▶ [Description of the task]: Within the records, which lines hold the string "resolution"? Report each one by copying it.

▶ [Data to examine]:
******************************

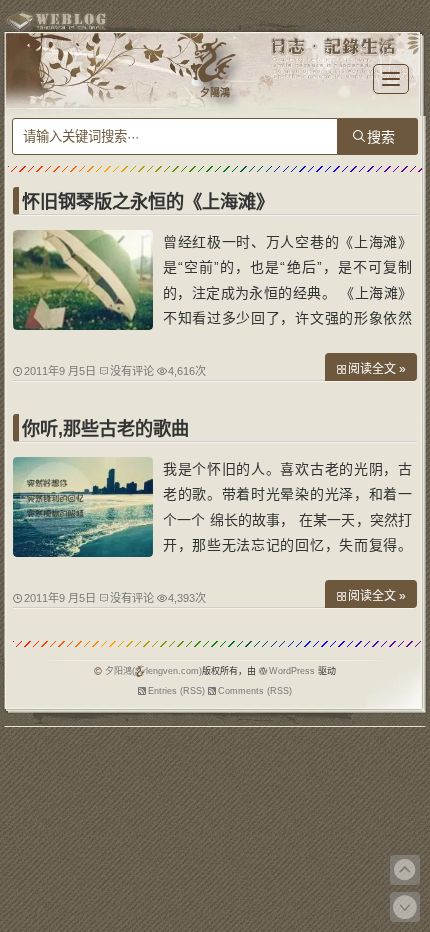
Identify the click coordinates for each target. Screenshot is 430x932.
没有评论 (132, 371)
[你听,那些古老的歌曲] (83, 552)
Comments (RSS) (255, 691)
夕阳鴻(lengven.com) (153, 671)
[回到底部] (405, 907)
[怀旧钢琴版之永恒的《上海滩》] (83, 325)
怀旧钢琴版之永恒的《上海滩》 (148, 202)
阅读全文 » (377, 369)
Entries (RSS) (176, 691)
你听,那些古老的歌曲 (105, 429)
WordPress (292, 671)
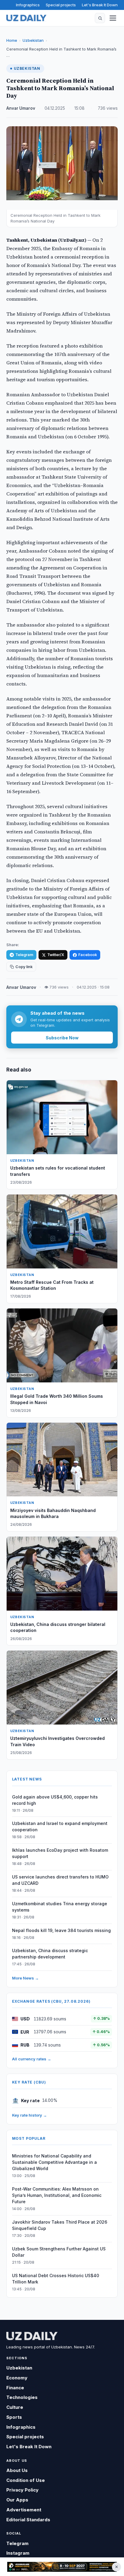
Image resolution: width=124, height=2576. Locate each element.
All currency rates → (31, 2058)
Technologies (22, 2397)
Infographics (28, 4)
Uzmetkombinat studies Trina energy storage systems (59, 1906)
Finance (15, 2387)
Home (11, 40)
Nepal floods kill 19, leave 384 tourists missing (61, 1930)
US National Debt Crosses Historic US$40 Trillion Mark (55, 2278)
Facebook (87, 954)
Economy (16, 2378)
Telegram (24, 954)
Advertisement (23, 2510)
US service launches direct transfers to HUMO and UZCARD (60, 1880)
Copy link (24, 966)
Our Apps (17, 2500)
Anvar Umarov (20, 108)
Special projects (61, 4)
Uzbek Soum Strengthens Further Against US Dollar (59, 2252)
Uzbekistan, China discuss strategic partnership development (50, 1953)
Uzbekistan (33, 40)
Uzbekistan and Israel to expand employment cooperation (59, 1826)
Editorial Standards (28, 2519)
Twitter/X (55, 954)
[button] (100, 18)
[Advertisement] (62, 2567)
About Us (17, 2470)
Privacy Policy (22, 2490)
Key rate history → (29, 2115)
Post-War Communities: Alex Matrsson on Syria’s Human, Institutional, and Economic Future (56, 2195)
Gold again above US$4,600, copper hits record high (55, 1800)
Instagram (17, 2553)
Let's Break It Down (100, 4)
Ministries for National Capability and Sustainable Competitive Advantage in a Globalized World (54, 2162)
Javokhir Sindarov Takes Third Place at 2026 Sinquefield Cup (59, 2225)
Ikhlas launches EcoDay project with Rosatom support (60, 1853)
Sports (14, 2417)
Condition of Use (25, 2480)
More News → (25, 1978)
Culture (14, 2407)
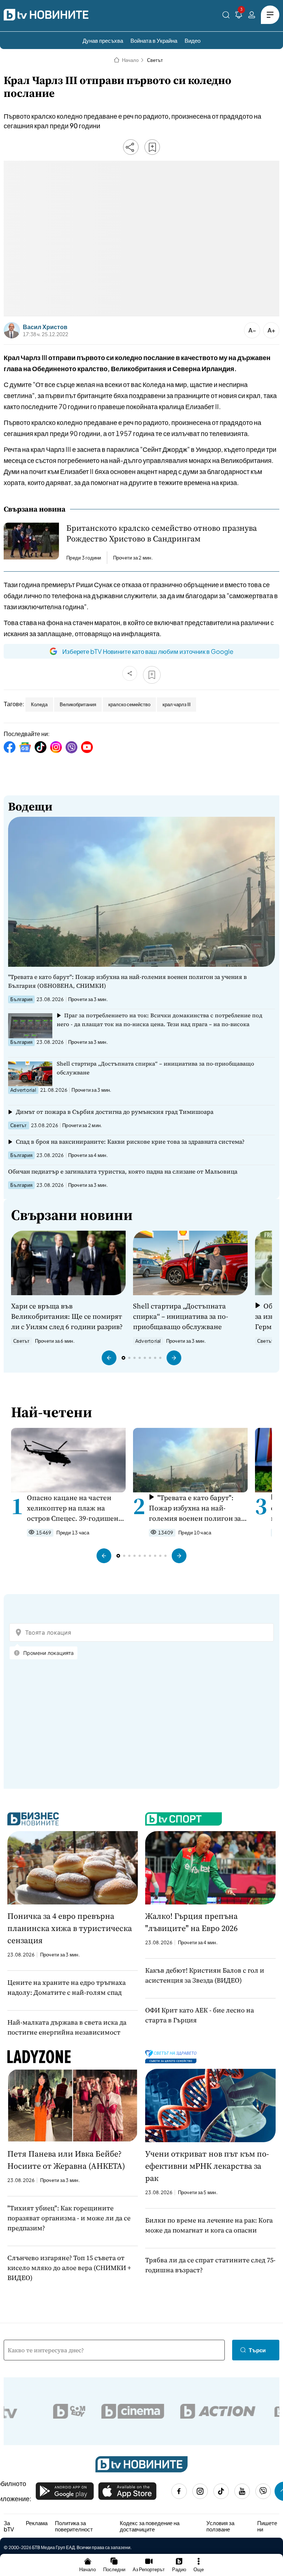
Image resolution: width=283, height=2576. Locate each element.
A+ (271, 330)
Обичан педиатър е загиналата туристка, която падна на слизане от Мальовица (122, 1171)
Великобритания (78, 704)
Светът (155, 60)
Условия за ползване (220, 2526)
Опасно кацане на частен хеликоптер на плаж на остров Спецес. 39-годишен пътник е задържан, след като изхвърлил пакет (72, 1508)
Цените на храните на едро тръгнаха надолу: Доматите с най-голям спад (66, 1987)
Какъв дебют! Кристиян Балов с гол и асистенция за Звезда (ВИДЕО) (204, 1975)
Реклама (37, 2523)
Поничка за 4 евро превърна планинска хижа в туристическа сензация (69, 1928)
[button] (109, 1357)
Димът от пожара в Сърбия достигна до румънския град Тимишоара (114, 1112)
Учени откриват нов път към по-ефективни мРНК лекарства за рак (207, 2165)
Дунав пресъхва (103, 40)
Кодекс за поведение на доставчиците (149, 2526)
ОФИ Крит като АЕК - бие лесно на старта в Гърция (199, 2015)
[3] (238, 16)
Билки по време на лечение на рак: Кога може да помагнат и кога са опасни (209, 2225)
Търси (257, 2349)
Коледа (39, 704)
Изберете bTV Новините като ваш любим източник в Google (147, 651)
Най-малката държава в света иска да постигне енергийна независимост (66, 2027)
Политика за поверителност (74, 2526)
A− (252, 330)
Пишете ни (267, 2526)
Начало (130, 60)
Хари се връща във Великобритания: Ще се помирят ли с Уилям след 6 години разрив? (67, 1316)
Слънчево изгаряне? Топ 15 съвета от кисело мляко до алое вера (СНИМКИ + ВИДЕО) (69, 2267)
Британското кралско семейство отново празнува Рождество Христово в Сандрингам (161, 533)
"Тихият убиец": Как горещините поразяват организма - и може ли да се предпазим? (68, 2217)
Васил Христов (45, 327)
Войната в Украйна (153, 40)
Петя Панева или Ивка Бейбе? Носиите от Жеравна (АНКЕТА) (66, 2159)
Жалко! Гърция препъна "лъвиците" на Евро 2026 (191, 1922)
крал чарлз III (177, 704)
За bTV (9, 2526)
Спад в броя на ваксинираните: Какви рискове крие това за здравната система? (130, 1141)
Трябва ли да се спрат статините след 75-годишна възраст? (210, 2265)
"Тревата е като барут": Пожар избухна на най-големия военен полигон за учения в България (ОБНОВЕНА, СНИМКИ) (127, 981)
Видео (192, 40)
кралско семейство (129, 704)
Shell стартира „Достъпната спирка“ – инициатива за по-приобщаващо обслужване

******************************

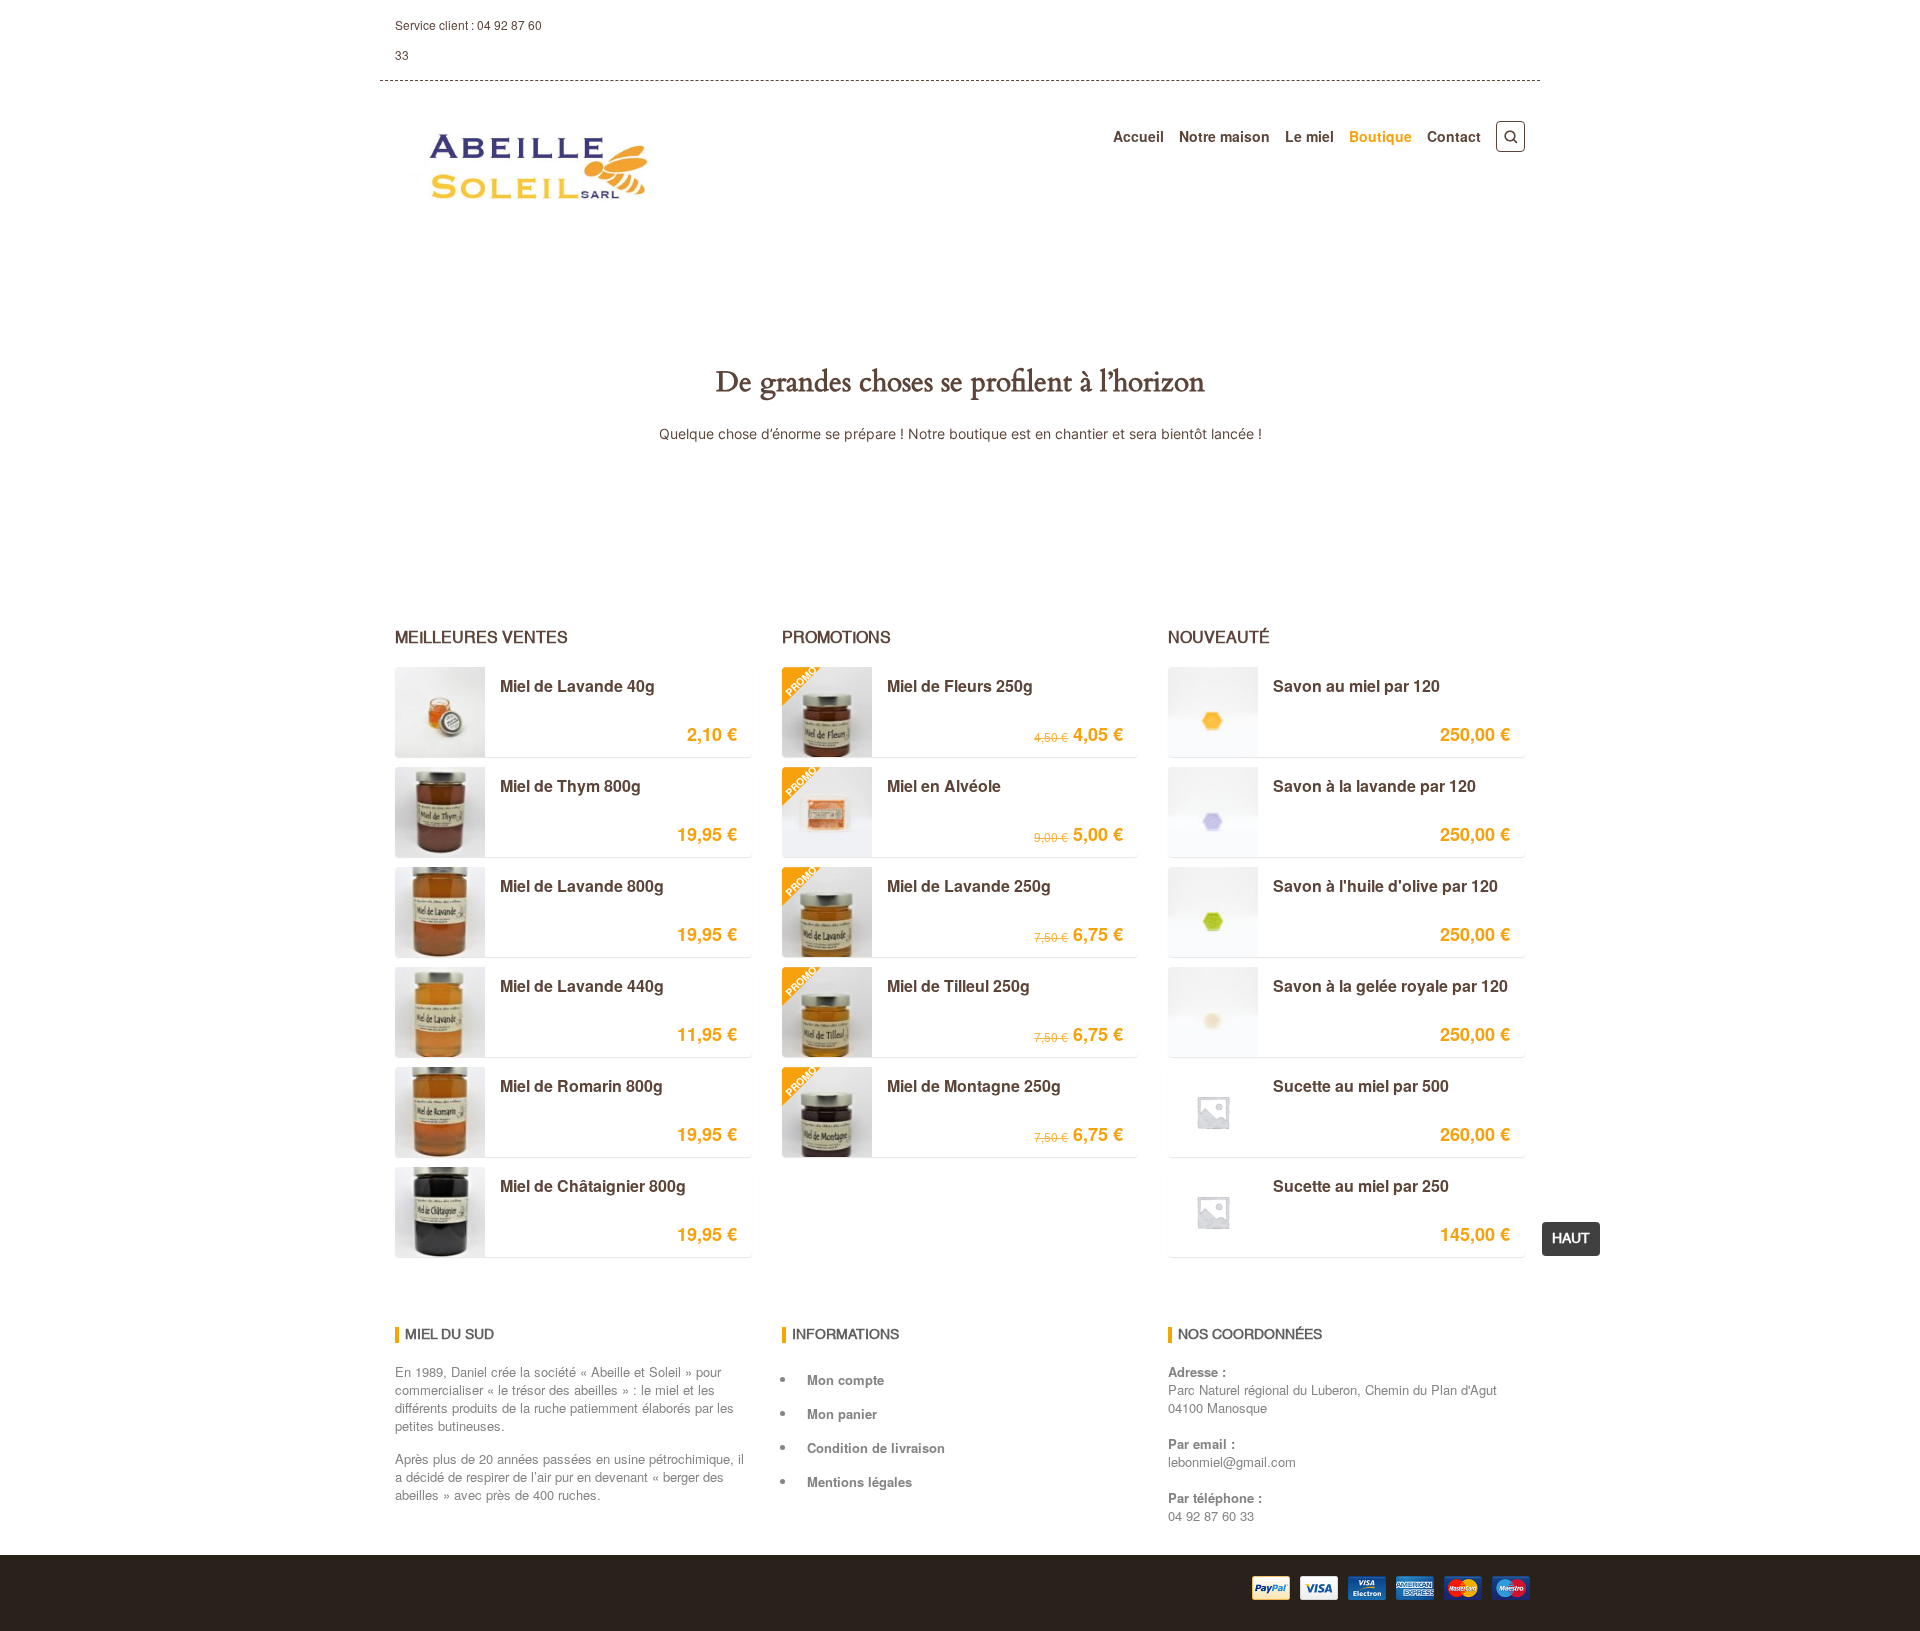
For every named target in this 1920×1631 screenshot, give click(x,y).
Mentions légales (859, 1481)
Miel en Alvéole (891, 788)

******************************

▶ [Completed exercise]:
Image resolution: width=124, height=2576. Locate each element.
Image resolution: width=283, height=2576. Locate each element.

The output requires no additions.